Karl Paquette

R

épertoire


I. Liste des ballets

George BALANCHINE Symphonie en ut ‘1er et 3e mouvements’ 2003
Les Quatre tempéraments ‘sanguin’ 2003
Joyaux ’Emeraudes’ - ’Diamands’ 2005
Patrice BART Coppélia ‘Frantz’ 1996
2002
La Petite Danseuse de Degas ‘L’abonné’ 2005
2010
Pina BAUSCH Le Sacre du printemps – entrée au répertoire 1997
Maurice BÉJART IXe Symphonie de Beethoven 1999
Le Concours ‘Angel Ben’ ‘Michaël, chorégraphe TV’ 1999
2002
L’Oiseau de feu ‘l’Oiseau Phénix’ - ’L’Oiseau de Feu’ 2003
Kader BELARBI Wuthering Heights – création ‘Edgar’ 2002
J.CORALLI et J.PERROT Giselle ‘Hilarion’ - ’Albrecht’ 2004
2009
Martha GRAHAM Temptation of the Moon – entrée au répertoire 1998
Jean GRAND-MAÎTRE Eja Mater – création 1997
Iouri GRIGOROVITCH Ivan le Terrible ‘Kourbski’ 2003
Gene KELLY Pas de Dieux ‘Zeus’ 2004
Ji_í KYLIÁN Stepping Stones 2001
Pierre LACOTTE Paquita - ‘Iñigo’- ‘Lucien d’Hervilly’ 2001
2002
Abou LAGRAA Le Souffle du temps, création 2006
Edouard LOCK AndréAuria – création 2002
John NEUMEIER Le Songe d’une nuit d’été ‘Demetrius’ et ‘Bottom’ 2001
La Dame aux camélias ’Gaston’ - ’Armand’ 2006
2010
Bronislava NIJINSKA Noces ‘le Fiancé’ 2004
Rudolf NOUREEV Casse-Noisette ‘Danse Arabe’ - ’Le Prince’ 2000
2009
Cendrillon - ‘Le Producteur’ - ‘L’acteur vedette’ 2000
2005
Raymonda ‘Béranger’ - ’Abdéram’ - ’Jean de Brienne’ 2000
2009
Bayadère - ‘l’Esclave’ - ‘Solor’ - ‘Idole dorée’ 2001
2002
Roméo et Juliette ‘Benvolio’ - ‘Romeo’ 2001
2005
2011
Don Quichotte ‘Espada’ - ‘le Gitan’ - ‘Basilio’ 2002
2004
Le Lac des cygnes ‘Rothbart’ - ’Siegfried’ 2002
2007
La Belle au bois dormant ‘L’Oiseau bleu’ 2004
Roland PETIT Notre-Dame ‘Phoebus’ 2001
Clavigo ‘Beaumarchais, le frère de Marie’ 2002
Jerome ROBBINS Afternoon of a faun 2001
The Cage 2002
Serge LIFAR Suite en blanc ‘L’adage’ 2005
‘Thème varié’ - ’La Mazurka’ 2005
Les Mirages - ’Le Jeune Homme’ 2007
J. Robbins In the Night ’2d Pas de deux’
En Sol 2009
José Martinez Les Enfants du paradis - ’L’acteur’ 2008
John Cranko Oneguine - ’Le Prince Grémine’ 2009

Propos recueillis en 2007

II. Les grands rôles

Roméo et Juliette

Roméo
Qu’avez-vous ressenti ?Vous avez déclarer aimer ce rôle parce qu’il fallait dépasser la difficulté technique avant d’arriver à le vivre.

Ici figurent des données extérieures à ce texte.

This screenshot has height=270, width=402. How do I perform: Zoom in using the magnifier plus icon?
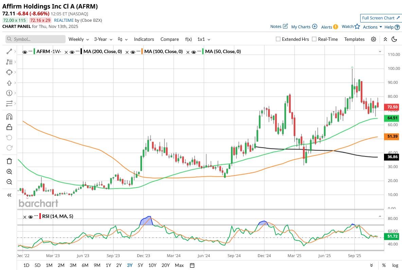[x=9, y=172]
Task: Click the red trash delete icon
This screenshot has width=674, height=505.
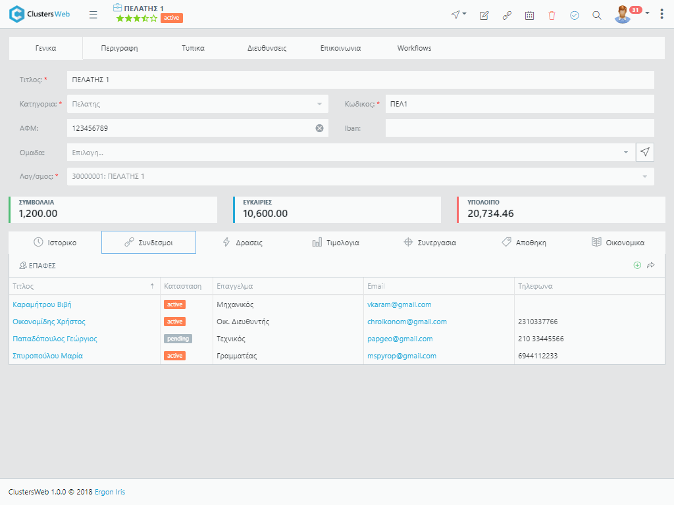Action: click(552, 15)
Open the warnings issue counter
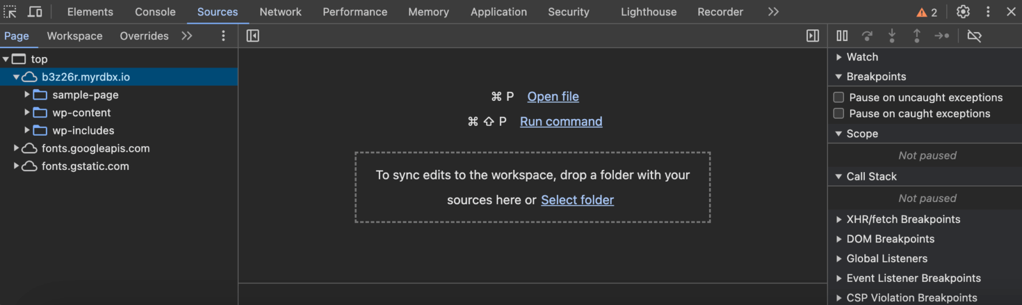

Oui, la première fois que j’ai dansé Roméo, ce n’est qu’au moment de la représentation que j’ai compris pourquoi Rodolphe avait fait une chorégraphie si compliquée, si fatigante, si dure. Les trois premières semaines de travail en studio avaient été délicates, il n’avait pas été facile de se mettre dans la peau du personnage. C’est pendant le spectacle, avec la fatigue, l’épuisement extrême, que les vrais sentiments sont ressortis et que l’interprétation est devenue plus juste.

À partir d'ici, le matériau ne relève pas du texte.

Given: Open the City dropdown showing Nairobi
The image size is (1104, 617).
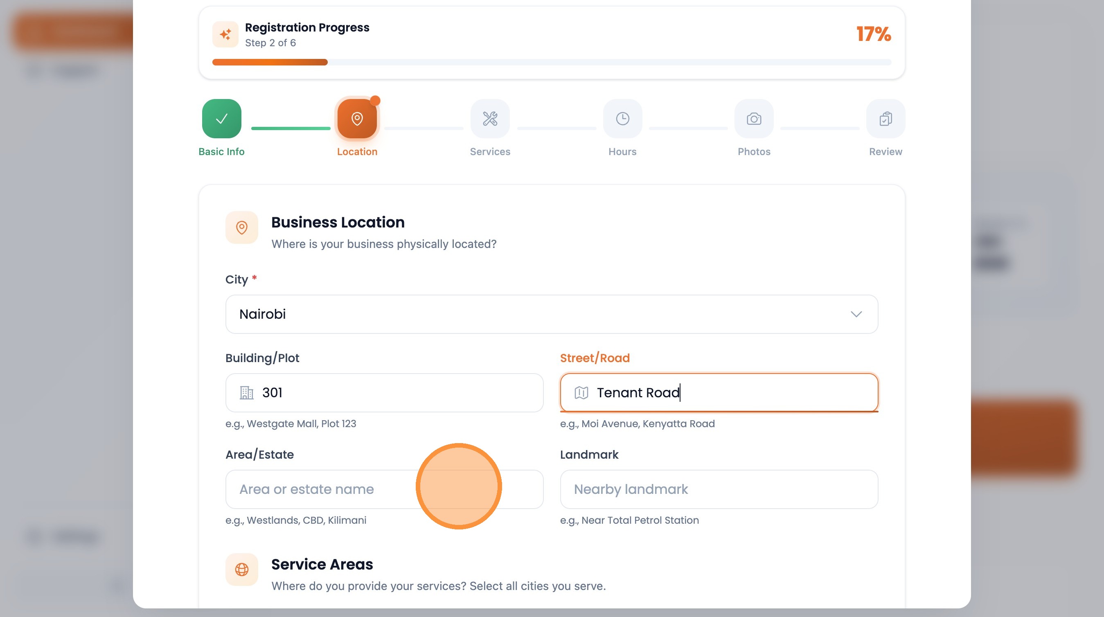Looking at the screenshot, I should 514,314.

Vous avez réellement le sentiment de vivre le rôle pendant la représentation ?
Oui, surtout dans des rôles comme Roméo. J’ai souvenir de ballets où pendant les entractes, c’est limite si on peut marcher. On va au-delà du possible

Pour quoi est-il si difficile de danser du Noureev ?
Etant très habitué à le danser, je n’ai plus vraiment assez de recul pour le dire. Disons que la chorégraphie est compliquée, chaque note a son pas de danse, il n’y a pas moyen de se reposer. Il chorégraphiait comme lui savait danser, en fonction de ses points forts et de son style.

Don Quichotte

Basilio
Comment se sont passés la reprise du rôle et le travail avec Nolwenn Daniel ?

Nous avons travaillé, tous les jours, durant deux mois, avec Nolwenn Daniel, en osmose et avec beaucoup de motivation. Cela a été une grande réussite. Nolwenn est une acharnée au travail, et nous n’avons jamais plié devant la difficulté. C’était la première fois que je reprenais un grand rôle. Je dois dire que cela a été assez frustrant de travailler autant pour une seule représentation (étant donné que, pour cause de grève, une de mes dates a été annulée). Il faut du temps pour se mettre dans le rythme d’un tel spectacle, en l’occurrence un ballet en trois actes, et j’ai finalement abordé la chose avec une certaine anxiété. Ceci dit, en scène, passé le premier acte, cela a été un vrai plaisir : la maturité, l’expérience m’ont permis d’aborder le rôle avec plus d’aisance.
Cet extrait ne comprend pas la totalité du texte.